Marvin Aparicio of the Honduran emergency control agency said Wednesday that some 457 homes were damaged, most commonly by flooding, and 41 communities were isolated by destroyed roads.
Among those rescued were Karen Patricia Serrano, her husband and their five children, whose space was flooded by the waters of the Lancet River and were in a hostel in Tela since Monday.
“We’ve lost everything,” the 32-year-old said. “I don’t know what we’re going to do. I even lost my little animals,” he says, referring to chickens, cats and dogs.
At least 8 other people have reportedly disappeared after floods and landslides in Panama’s Chiriquí province, which borders Costa Rica.
“It’s worrying, a lot of help is needed,” said Javier Pitto, mayor of the Highlands in Chiriquí.
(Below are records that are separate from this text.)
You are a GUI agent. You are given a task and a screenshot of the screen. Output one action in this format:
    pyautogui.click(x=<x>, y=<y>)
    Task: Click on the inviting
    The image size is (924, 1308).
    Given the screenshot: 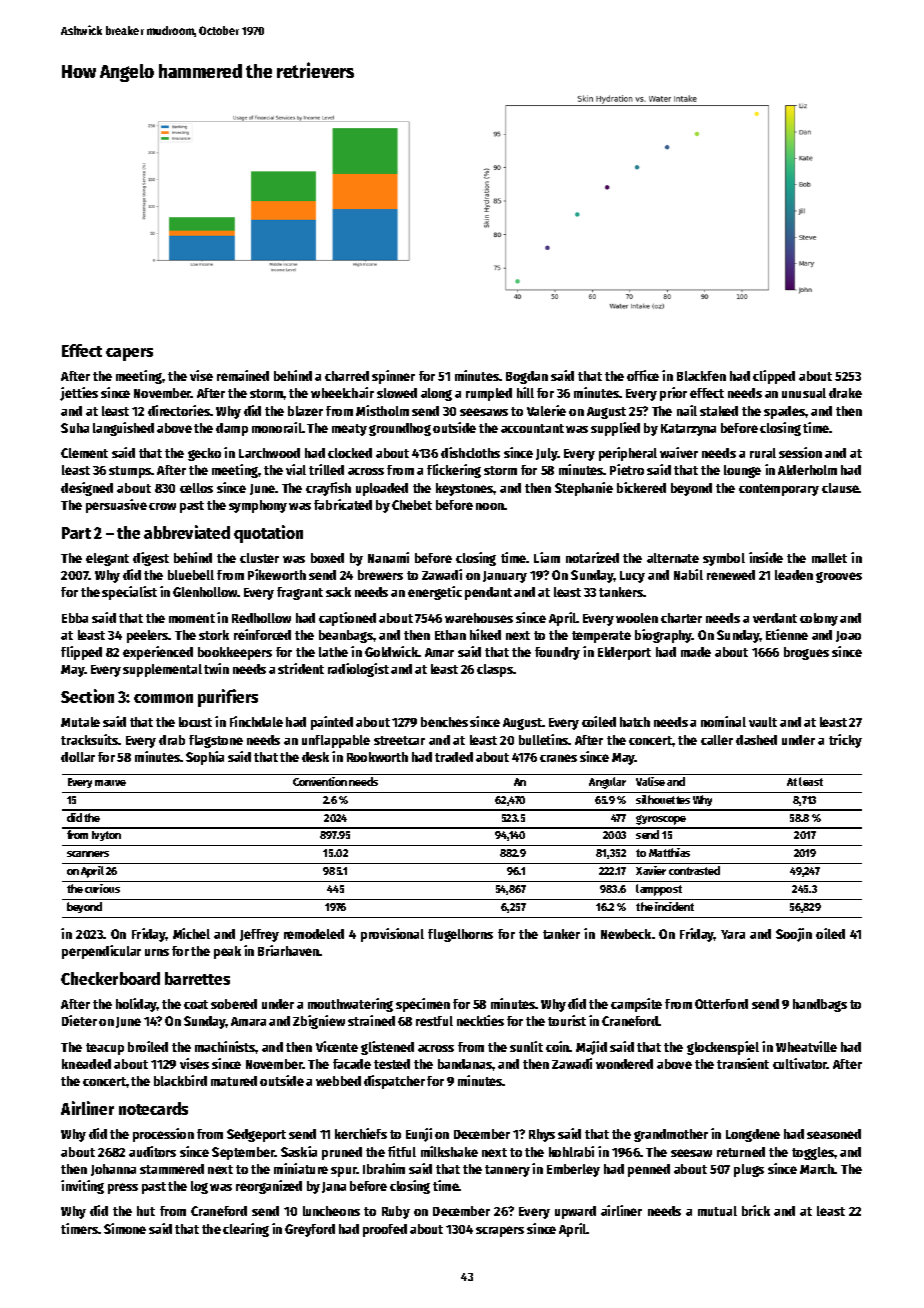 What is the action you would take?
    pyautogui.click(x=82, y=1187)
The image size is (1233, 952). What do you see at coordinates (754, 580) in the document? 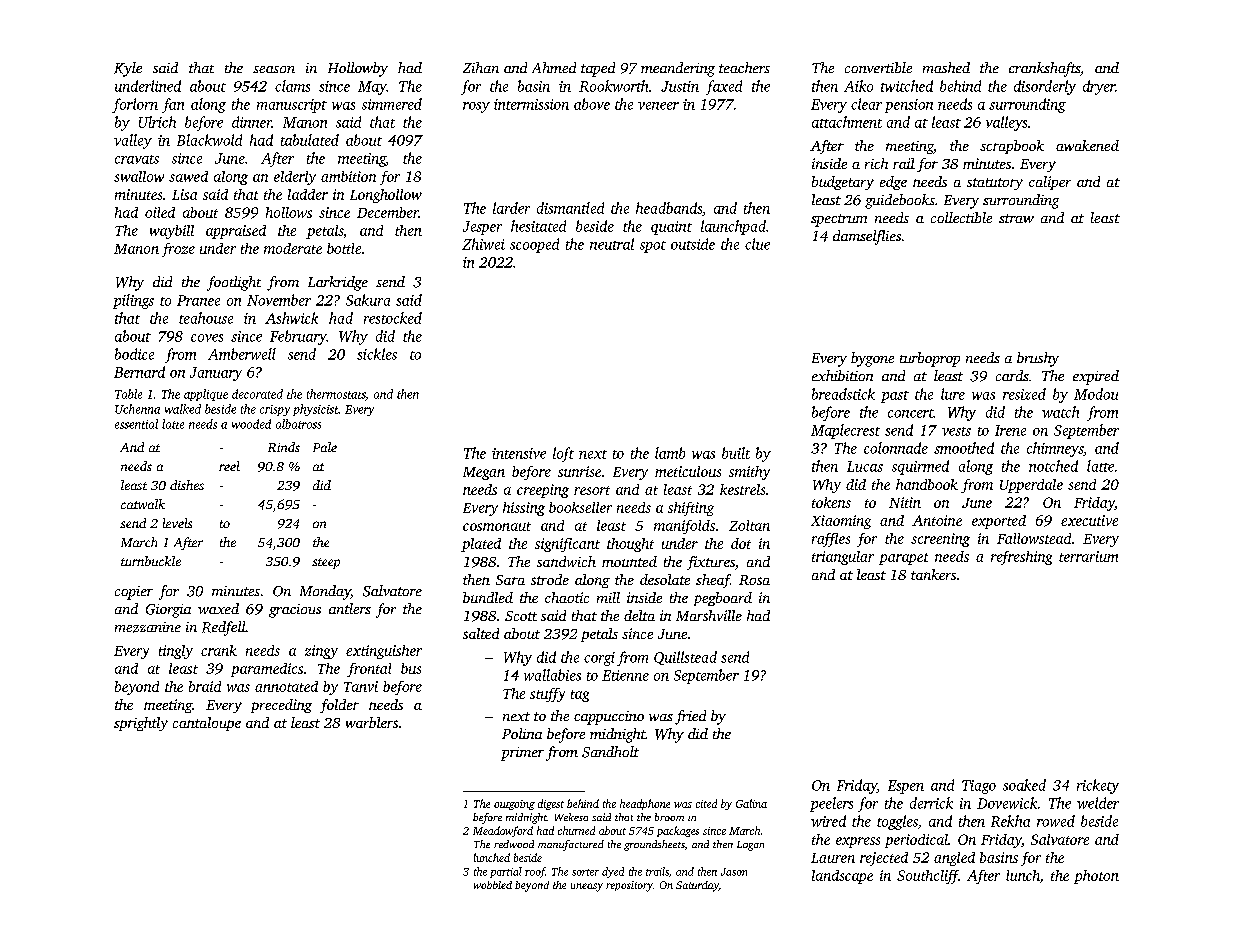
I see `Rosa` at bounding box center [754, 580].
Landslides had closed many roads, adding the main road that unites the province with the rest of Panama.
Homes of more than two hundred citizens of the Ngabe Bugle Indigenous Autonomous Area were flooded.
The U. S. National Hurricane Center has been in the middle of the world. But it’s not the first time It predicts that parts of Nicaragua and Honduras can obtain 15 to 25 inches (380 to 635 millimeters) of rain, with 40 inches (1000 millimeters) imaginable in some remote areas.
When what’s left of the typhoon returns to the Caribbean, it will regain strength and again a tropical typhoon, according to forecasts.
And then Eta is expected to move slowly to Cuba and Florida, or at least close enough to Florida for meteorologists to notice 7 inches of rain in South Florida over the next five to seven days. the Gulf of Mexico.
“Anything that comes out of Central America is going to last a while,” said Phil Klotzbach, a hurricane researcher at Colorado State University. “I’m convinced we’re done with Eta. “
That’s because what’s left of Eta still has effects, which is hard to kill, and helps it reform, said Jim Kossin, NOAA’s hurricane and climate specialist.
Once reformed and heading to Cuba, wandering around the region for a while, as long-term style forecasts reveal.
“The winds may not be the problem. Rains will be the problem,” Klotzbach said.
Eta will be so big, rainy and messy that he may not have to make landfall in South Florida already drenched in rain to cause a disaster, Klotzbach said.
“Unpleasant tropical storms that move slowly can involve precipitation, even if they don’t make landfall,” Klotzbach said.
———
Pérez D. returned from Guatemala City. Associated Press editors Juan Zamorano in Panama, Seth Borenstein in Kensington, Maryland and Christopher Sherman in Mexico City contributed to the report.